Concussions in Dance

           The human brain has 100 billion neurons, each neuron connected to 10 thousand other neurons. Sitting on your shoulders is the most complicated object in the known universe. - Michio Kaku

           Concussions have become a topic of concern among the athletic community, but very little information is available about concussions in the dance community. Although the risk of concussion in dance is not as high as it is in others sports like football, basketball, and soccer, it still exists.
            A recent article published in the Journal of Dance Medicine and Science documented concussions that occurred in dancers over a 5 ½ year period. These injuries occurred in classes, rehearsals, and performances and seemed to be common among all types of dance. The documented cases included dancers who studied ballet, modern, acro, hip-hop, and musical theater dance.

            In most instances concussions are caused by a bump or a blow to the head. Almost all of the dancers reported hitting their heads while doing stunts, diving, flipping, or accidentally falling. It is interesting to note, however, that one dancer reported developing concussion symptoms after “repeatedly whipping her head and neck in a choreographed movement.”

            Although there is little information readily available that discusses concussions in dance, it is important for dancers, dance educators, and dance parents to know that they do occur and how to recognize the signs and symptoms.

            Fewer than 10% of people who sustain a concussion lose consciousness, and the symptoms may not show up right away.
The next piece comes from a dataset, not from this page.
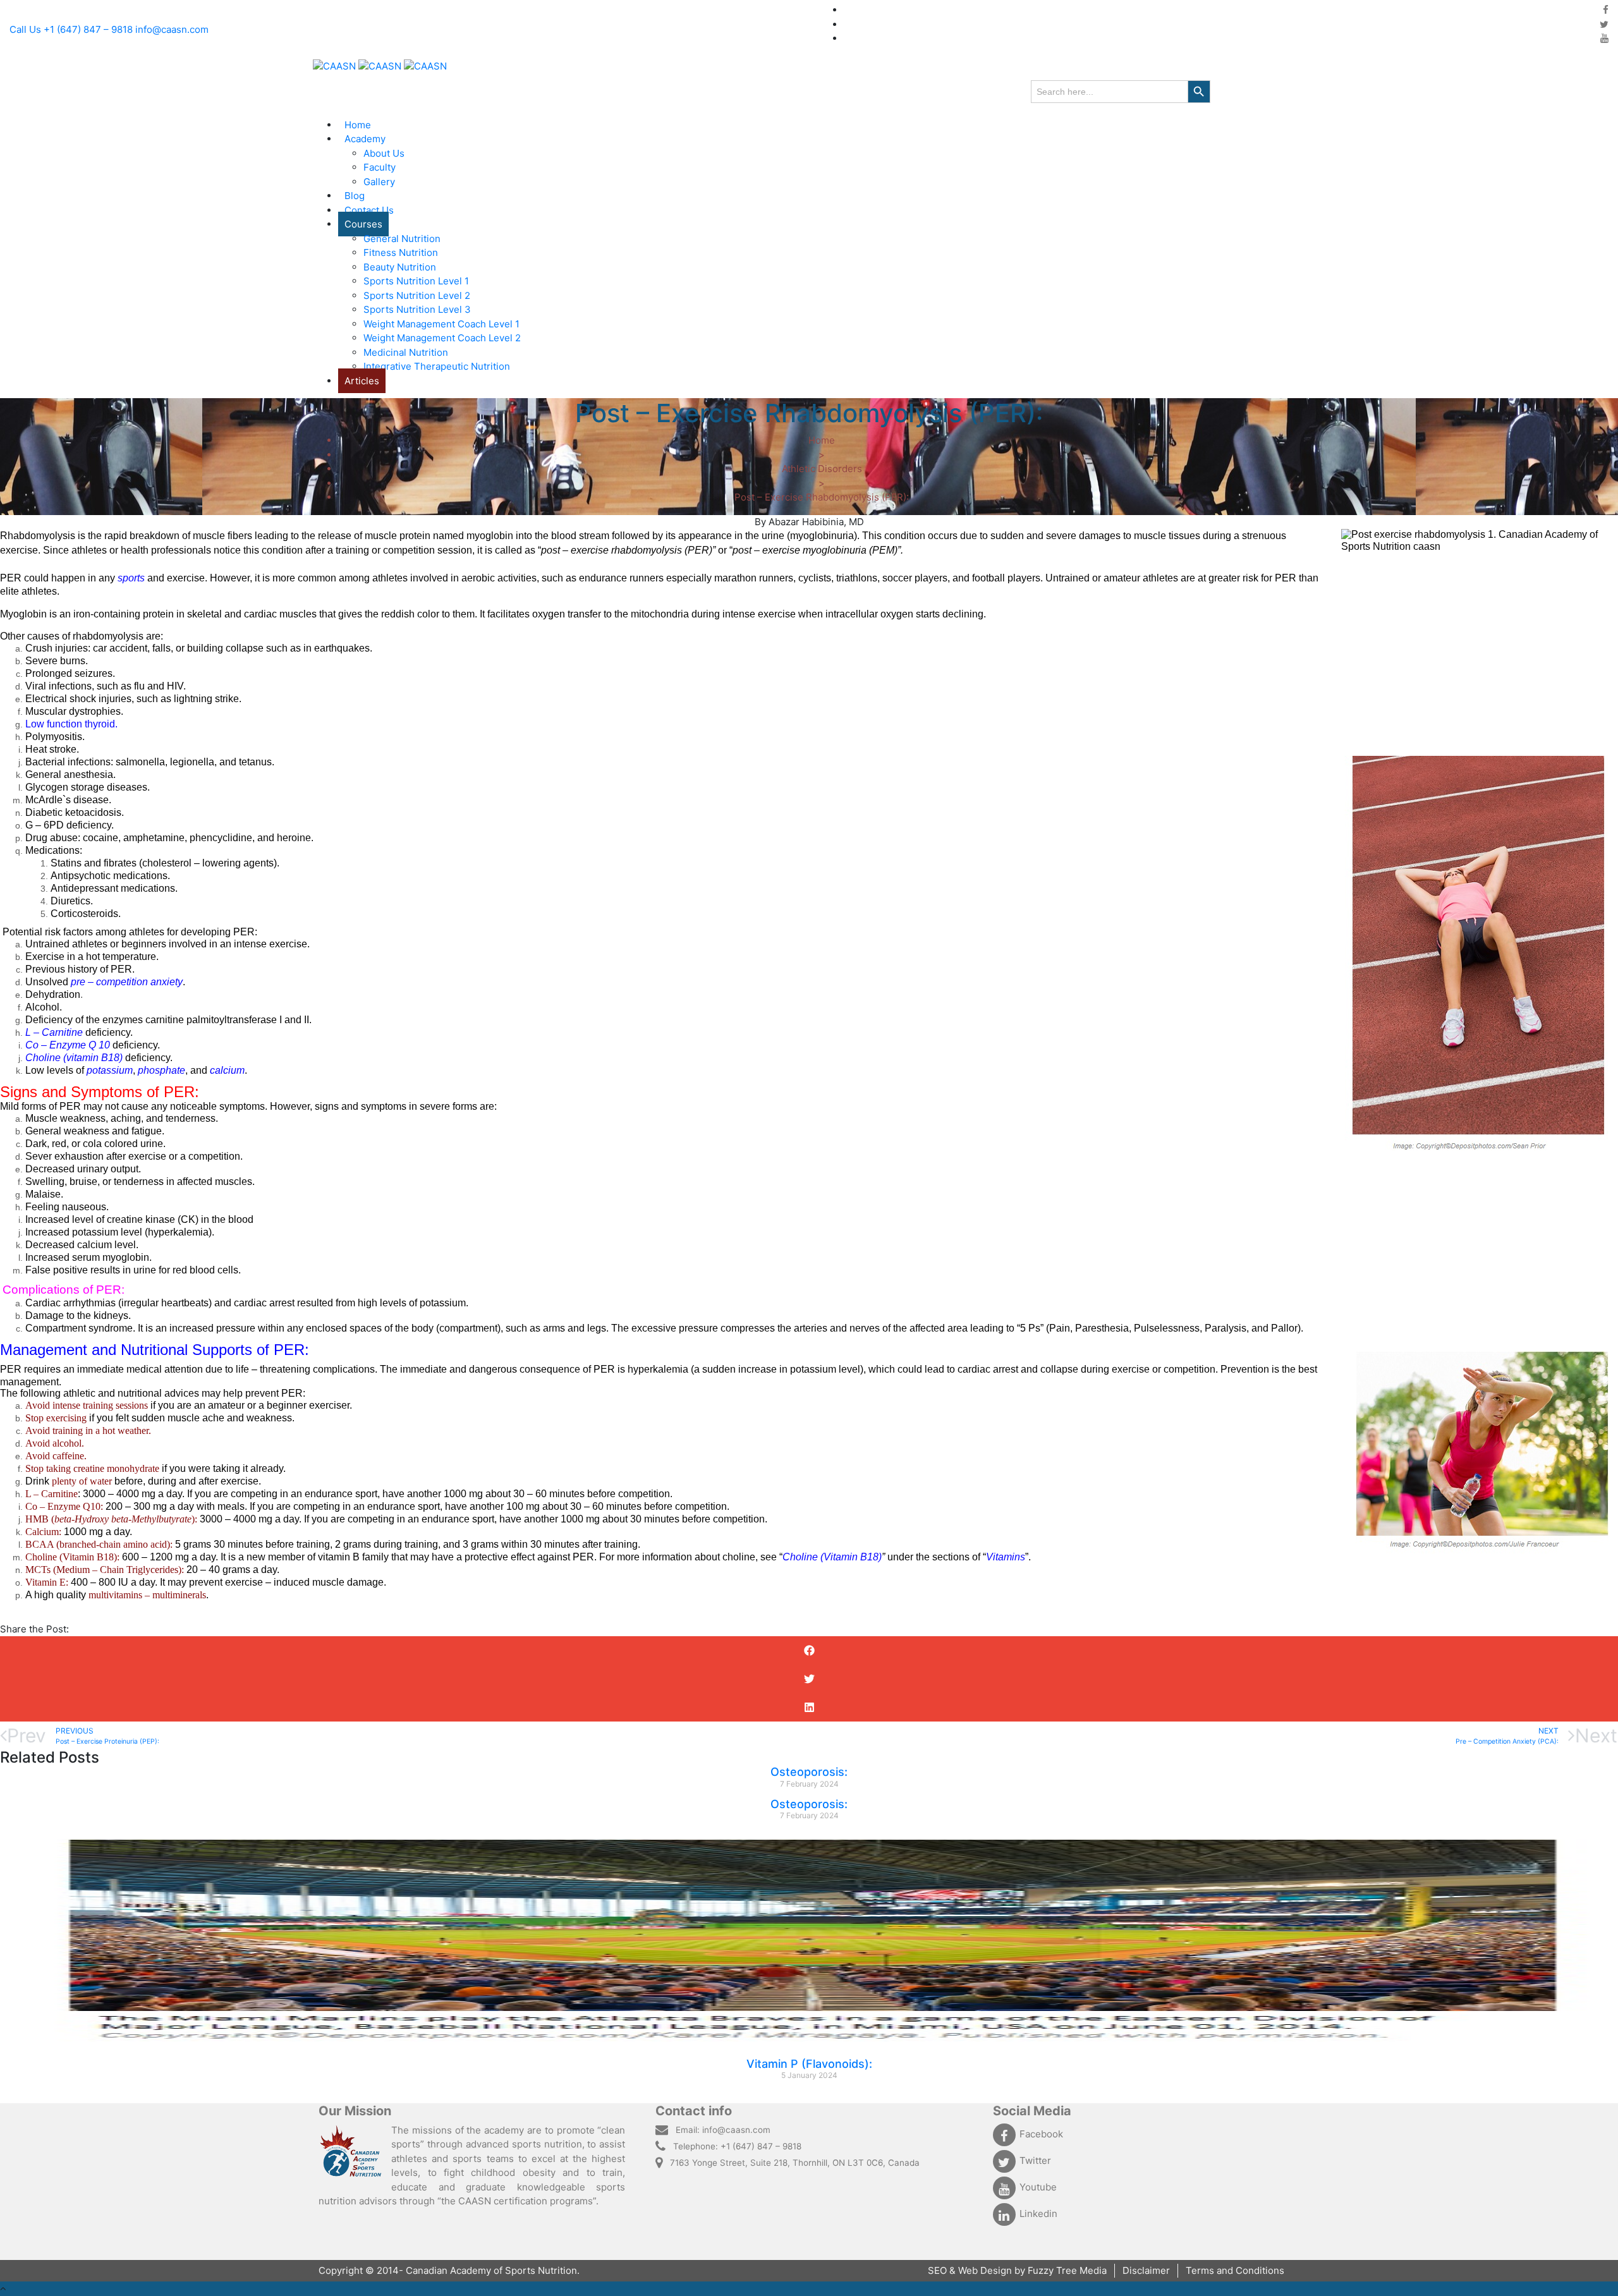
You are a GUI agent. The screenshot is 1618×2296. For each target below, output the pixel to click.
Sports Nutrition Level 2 (416, 295)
For some the symptoms may appear immediately, but for others it may take hours or days.

            Some symptoms that a concussed dancer may have:
·      Headache
·      Nausea or vomiting
·      Blurred vision
·      Light sensitivity
·      Noise sensitivity
·      Feeling mentally foggy
·      Concentration or memory problems

Listed below are the signs a teacher or parent should look for if a concussion is suspected:
·      Appears dazed
·      Cannot remember what happened before or after the injury
·      Seems confused
·      Forgets instructions
·      Moves clumsily
·      Answers questions slowly
·      Changes in personality or behavior

            If a concussion is suspected, the dancer should stop dancing immediately and be seen by a health care professional, who can evaluate the injury and determine when he or she can return to dance class. Returning to class too soon can result in a second concussion that can result in long-term problems like brain damage.